--- Start Stored data ---
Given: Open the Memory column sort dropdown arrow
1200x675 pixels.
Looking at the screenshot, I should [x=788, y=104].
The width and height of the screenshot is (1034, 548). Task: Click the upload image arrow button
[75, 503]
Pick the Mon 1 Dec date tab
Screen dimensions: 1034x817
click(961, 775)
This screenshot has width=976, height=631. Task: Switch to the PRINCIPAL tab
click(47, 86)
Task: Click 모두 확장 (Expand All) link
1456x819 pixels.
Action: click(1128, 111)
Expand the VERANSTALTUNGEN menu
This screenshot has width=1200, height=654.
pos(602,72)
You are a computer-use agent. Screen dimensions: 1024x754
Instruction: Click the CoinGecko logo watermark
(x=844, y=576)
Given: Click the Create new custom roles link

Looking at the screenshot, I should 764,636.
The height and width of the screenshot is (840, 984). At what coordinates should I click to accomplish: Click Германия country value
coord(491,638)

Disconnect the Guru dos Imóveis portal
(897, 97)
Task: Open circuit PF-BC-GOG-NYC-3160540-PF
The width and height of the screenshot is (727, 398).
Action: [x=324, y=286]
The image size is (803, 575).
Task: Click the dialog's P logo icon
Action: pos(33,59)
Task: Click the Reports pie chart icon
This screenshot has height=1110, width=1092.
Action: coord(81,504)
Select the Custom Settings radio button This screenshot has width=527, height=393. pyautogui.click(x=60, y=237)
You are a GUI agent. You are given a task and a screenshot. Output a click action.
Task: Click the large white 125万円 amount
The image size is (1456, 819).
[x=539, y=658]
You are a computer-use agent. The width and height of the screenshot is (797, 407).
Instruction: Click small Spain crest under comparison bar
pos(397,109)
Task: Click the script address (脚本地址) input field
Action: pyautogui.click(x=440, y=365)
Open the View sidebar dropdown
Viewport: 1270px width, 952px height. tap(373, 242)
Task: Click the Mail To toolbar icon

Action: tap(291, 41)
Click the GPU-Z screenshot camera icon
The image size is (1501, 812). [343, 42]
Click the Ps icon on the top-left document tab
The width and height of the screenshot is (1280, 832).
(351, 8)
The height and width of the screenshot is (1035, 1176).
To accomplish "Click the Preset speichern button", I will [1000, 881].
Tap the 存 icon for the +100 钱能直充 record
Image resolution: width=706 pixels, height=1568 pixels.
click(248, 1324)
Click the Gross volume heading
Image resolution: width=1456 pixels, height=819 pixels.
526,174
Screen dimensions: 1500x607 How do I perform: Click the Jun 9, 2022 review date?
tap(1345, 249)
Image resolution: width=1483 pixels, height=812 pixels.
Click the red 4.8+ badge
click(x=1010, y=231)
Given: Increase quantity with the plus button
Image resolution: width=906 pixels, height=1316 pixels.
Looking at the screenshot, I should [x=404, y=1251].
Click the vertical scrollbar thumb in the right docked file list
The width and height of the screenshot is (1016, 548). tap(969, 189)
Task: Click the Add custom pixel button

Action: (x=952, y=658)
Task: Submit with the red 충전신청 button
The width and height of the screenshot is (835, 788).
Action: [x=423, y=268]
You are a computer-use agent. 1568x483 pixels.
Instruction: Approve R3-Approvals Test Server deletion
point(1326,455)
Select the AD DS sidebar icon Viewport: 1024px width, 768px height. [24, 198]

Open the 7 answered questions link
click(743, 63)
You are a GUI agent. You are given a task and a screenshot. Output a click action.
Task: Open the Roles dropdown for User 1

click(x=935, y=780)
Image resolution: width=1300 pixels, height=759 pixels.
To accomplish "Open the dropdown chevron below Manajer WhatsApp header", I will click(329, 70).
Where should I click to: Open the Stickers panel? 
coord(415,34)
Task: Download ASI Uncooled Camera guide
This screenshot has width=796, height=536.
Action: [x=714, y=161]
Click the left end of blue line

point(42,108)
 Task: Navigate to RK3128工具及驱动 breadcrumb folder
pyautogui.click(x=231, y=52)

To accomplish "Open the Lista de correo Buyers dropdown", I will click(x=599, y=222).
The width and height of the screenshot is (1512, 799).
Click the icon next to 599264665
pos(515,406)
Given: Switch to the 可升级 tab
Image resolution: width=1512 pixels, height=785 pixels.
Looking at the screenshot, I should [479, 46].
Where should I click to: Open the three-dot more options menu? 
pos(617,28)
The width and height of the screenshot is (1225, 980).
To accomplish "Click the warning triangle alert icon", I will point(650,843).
--- End Stored data ---
▶ **What the exercise asks**
Can you write out all of the lines above again, substituting "Layers panel" for "Stickers panel" and leaving everything else unchanged?

▶ **Answer to the problem**
Given: Open the Memory column sort dropdown arrow
1200x675 pixels.
Looking at the screenshot, I should [x=788, y=104].
The width and height of the screenshot is (1034, 548). Task: Click the upload image arrow button
[75, 503]
Pick the Mon 1 Dec date tab
Screen dimensions: 1034x817
click(961, 775)
This screenshot has width=976, height=631. Task: Switch to the PRINCIPAL tab
click(47, 86)
Task: Click 모두 확장 (Expand All) link
1456x819 pixels.
Action: click(1128, 111)
Expand the VERANSTALTUNGEN menu
This screenshot has width=1200, height=654.
pos(602,72)
You are a computer-use agent. Screen dimensions: 1024x754
Instruction: Click the CoinGecko logo watermark
(x=844, y=576)
Given: Click the Create new custom roles link

Looking at the screenshot, I should 764,636.
The height and width of the screenshot is (840, 984). At what coordinates should I click to accomplish: Click Германия country value
coord(491,638)

Disconnect the Guru dos Imóveis portal
(897, 97)
Task: Open circuit PF-BC-GOG-NYC-3160540-PF
The width and height of the screenshot is (727, 398).
Action: [x=324, y=286]
The image size is (803, 575).
Task: Click the dialog's P logo icon
Action: pos(33,59)
Task: Click the Reports pie chart icon
This screenshot has height=1110, width=1092.
Action: coord(81,504)
Select the Custom Settings radio button This screenshot has width=527, height=393. pyautogui.click(x=60, y=237)
You are a GUI agent. You are given a task and a screenshot. Output a click action.
Task: Click the large white 125万円 amount
The image size is (1456, 819).
[x=539, y=658]
You are a computer-use agent. The width and height of the screenshot is (797, 407).
Instruction: Click small Spain crest under comparison bar
pos(397,109)
Task: Click the script address (脚本地址) input field
Action: pyautogui.click(x=440, y=365)
Open the View sidebar dropdown
Viewport: 1270px width, 952px height. tap(373, 242)
Task: Click the Mail To toolbar icon

Action: tap(291, 41)
Click the GPU-Z screenshot camera icon
The image size is (1501, 812). [343, 42]
Click the Ps icon on the top-left document tab
The width and height of the screenshot is (1280, 832).
(351, 8)
The height and width of the screenshot is (1035, 1176).
To accomplish "Click the Preset speichern button", I will [1000, 881].
Tap the 存 icon for the +100 钱能直充 record
Image resolution: width=706 pixels, height=1568 pixels.
click(248, 1324)
Click the Gross volume heading
Image resolution: width=1456 pixels, height=819 pixels.
526,174
Screen dimensions: 1500x607 How do I perform: Click the Jun 9, 2022 review date?
tap(1345, 249)
Image resolution: width=1483 pixels, height=812 pixels.
Click the red 4.8+ badge
click(x=1010, y=231)
Given: Increase quantity with the plus button
Image resolution: width=906 pixels, height=1316 pixels.
Looking at the screenshot, I should [x=404, y=1251].
Click the vertical scrollbar thumb in the right docked file list
The width and height of the screenshot is (1016, 548). tap(969, 189)
Task: Click the Add custom pixel button

Action: (x=952, y=658)
Task: Submit with the red 충전신청 button
The width and height of the screenshot is (835, 788).
Action: [x=423, y=268]
You are a computer-use agent. 1568x483 pixels.
Instruction: Approve R3-Approvals Test Server deletion
point(1326,455)
Select the AD DS sidebar icon Viewport: 1024px width, 768px height. [24, 198]

Open the 7 answered questions link
click(743, 63)
You are a GUI agent. You are given a task and a screenshot. Output a click action.
Task: Open the Roles dropdown for User 1

click(x=935, y=780)
Image resolution: width=1300 pixels, height=759 pixels.
To accomplish "Open the dropdown chevron below Manajer WhatsApp header", I will click(329, 70).
Where should I click to: Open the Layers panel? 
coord(415,34)
Task: Download ASI Uncooled Camera guide
This screenshot has width=796, height=536.
Action: [x=714, y=161]
Click the left end of blue line

point(42,108)
 Task: Navigate to RK3128工具及驱动 breadcrumb folder
pyautogui.click(x=231, y=52)

To accomplish "Open the Lista de correo Buyers dropdown", I will click(x=599, y=222).
The width and height of the screenshot is (1512, 799).
Click the icon next to 599264665
pos(515,406)
Given: Switch to the 可升级 tab
Image resolution: width=1512 pixels, height=785 pixels.
Looking at the screenshot, I should [479, 46].
Where should I click to: Open the three-dot more options menu? 
pos(617,28)
The width and height of the screenshot is (1225, 980).
To accomplish "Click the warning triangle alert icon", I will point(650,843).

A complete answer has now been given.